4. Refining the Flow Force Estimate:
   • The classical proof of $Fr < \sqrt{2}$ relies on the Cauchy-Schwarz inequality applied to the flow force constant $S$.
   • The authors split the integral of the squared deviation of velocity from its mean into three regions: near the bottom, near the crest, and the intermediate zone.
   • They discard the intermediate zone (a "loss" in precision) but use their new sharp estimates (from Corollary 3) to bound the "near crest" and "near bottom" regions much more tightly than the standard Cauchy-Schwarz inequality allows.

3. Key Contributions

• New Harmonic Function: The construction of the function $f$ and the proof of its negativity in the fluid domain is a significant theoretical advancement.
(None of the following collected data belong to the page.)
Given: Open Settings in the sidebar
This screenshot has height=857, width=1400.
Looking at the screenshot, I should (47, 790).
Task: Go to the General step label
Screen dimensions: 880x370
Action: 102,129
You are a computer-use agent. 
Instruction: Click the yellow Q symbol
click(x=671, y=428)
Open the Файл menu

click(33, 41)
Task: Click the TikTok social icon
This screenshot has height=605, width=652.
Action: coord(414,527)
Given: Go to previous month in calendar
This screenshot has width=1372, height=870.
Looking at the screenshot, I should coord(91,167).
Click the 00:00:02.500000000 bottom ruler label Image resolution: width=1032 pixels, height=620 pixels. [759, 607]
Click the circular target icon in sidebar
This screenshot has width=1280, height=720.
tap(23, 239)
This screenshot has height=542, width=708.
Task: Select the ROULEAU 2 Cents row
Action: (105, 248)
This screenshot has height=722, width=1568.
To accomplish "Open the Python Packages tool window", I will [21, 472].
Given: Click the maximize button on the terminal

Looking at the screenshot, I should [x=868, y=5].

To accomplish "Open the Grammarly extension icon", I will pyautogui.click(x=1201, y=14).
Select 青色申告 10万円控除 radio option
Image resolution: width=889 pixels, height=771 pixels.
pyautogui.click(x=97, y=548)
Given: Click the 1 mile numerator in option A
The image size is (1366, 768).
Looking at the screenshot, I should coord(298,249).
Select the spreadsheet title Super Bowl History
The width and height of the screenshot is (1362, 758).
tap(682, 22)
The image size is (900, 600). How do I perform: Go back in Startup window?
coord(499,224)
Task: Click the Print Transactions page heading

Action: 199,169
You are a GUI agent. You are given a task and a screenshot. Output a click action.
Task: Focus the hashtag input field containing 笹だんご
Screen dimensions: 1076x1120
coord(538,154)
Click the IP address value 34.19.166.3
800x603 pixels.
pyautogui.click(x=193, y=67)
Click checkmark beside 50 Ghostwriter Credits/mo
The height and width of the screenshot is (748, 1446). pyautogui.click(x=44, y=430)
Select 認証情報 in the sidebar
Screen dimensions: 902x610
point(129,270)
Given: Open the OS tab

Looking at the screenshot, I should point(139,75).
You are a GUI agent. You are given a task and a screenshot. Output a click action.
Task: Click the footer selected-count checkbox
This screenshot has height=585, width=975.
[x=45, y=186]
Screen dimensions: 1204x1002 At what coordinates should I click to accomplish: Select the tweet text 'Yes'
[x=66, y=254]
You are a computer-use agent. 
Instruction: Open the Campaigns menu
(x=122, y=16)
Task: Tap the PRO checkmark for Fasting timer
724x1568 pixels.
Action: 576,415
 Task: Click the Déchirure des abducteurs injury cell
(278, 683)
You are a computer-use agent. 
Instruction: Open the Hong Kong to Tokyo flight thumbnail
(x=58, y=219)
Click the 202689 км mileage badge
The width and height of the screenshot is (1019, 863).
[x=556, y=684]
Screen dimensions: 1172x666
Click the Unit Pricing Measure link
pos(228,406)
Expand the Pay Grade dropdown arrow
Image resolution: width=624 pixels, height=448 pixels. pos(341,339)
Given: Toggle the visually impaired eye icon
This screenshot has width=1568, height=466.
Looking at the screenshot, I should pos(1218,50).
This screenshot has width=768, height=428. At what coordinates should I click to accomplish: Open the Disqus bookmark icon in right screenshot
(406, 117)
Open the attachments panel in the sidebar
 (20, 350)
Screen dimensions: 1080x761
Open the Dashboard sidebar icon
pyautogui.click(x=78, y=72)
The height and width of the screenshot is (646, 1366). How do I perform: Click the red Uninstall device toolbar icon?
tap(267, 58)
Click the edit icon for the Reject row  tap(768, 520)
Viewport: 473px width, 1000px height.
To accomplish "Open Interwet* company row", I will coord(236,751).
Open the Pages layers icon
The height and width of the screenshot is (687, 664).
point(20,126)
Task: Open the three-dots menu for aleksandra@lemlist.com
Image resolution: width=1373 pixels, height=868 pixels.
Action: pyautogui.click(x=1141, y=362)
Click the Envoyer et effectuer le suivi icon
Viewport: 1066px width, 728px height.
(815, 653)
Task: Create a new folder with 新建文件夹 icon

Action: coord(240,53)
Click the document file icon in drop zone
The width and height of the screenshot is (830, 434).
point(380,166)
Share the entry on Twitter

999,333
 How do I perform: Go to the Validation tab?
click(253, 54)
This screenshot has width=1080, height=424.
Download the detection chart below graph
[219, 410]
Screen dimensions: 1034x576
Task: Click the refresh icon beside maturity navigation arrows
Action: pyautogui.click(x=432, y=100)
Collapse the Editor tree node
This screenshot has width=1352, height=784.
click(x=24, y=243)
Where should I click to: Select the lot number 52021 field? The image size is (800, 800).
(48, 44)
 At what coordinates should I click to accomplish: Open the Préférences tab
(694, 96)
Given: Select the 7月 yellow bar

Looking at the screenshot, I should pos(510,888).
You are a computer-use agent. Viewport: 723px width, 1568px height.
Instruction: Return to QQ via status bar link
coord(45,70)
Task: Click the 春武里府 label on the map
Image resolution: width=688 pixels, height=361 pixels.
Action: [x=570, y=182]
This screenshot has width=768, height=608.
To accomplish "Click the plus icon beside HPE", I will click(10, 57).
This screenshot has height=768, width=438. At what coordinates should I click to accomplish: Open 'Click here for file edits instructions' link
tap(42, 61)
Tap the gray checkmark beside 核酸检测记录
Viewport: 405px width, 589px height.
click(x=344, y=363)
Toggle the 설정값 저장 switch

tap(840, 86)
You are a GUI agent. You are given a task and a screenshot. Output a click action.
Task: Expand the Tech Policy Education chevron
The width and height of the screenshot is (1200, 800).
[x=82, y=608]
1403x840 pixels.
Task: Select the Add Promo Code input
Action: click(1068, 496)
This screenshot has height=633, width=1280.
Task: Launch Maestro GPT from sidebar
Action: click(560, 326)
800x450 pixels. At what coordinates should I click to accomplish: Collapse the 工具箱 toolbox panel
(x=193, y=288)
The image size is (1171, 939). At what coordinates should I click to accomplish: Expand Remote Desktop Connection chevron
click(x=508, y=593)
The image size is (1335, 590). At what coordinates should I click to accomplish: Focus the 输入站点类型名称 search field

It provides a new way to constrain the velocity field without relying on global integral identities.
• Improved Velocity Bounds: The paper establishes rigorous, pointwise inequalities for the relative horizontal velocity at the crest, which are strictly tighter than those derived from standard energy arguments.
• Rigorous Improvement of Starr's Bound: By combining the new velocity estimates with the flow force constant analysis, the authors derive a new lower bound for the depth parameter $d$, which translates to a new upper bound for $Fr$.

4. Main Results

• Theorem 1: The Froude number of any irrotational solitary wave is bounded from above by:
  $$Fr < 1.3451$$
  This is the first rigorous improvement over the long-standing bound of $\sqrt{2} \approx 1.4142$.
  • Note: The value $1.3451$ is the root of a complex analytic function derived from the authors' estimates, calculated to 5 significant digits.
• Bottom Velocity Estimate (Section 5):
  • As a byproduct, the authors derive a novel inequality for the velocity at the bottom of the wave ($y=0$) directly below the crest.
  • They prove that the fluid velocity at the bottom does not exceed 46.376% of the wave propagation speed.
  • Mathematically: $\bar{u}(0,0) + \bar{c} < 0.46376 \bar{c}$.

5. Significance

• Bridging Theory and Numerics: The result ($Fr < 1.3451$) moves the rigorous analytical bound significantly closer to the numerical evidence ($Fr \leq 1.294$), validating the physical intuition that solitary waves cannot travel as fast as the classical $\sqrt{2}$ limit suggests.
• Implications for Bifurcation Theory: The paper notes that an improved bound is crucial for understanding the bifurcation diagrams of periodic Stokes waves. Specifically, the hypothetical bound $Fr < 1.399$ was used in [8] to prove the existence of subharmonic bifurcations. The new bound $1.3451$ strengthens the conditions under which these complex wave behaviors can be rigorously analyzed.
• Generality: Unlike numerical studies that often assume waves originate from a specific bifurcation branch from still water, this result applies to any solitary wave solution of the full Euler equations, regardless of its bifurcation history.
• Methodological Innovation: The technique of using a specific harmonic function to bound velocity profiles offers a new tool for the analysis of free-boundary problems in fluid dynamics, potentially applicable to other wave phenomena.

In summary, Lokharu and Weber successfully break a decades-old barrier in water wave theory by introducing a sophisticated maximum principle argument, resulting in a tighter, rigorous upper limit on the speed of solitary waves.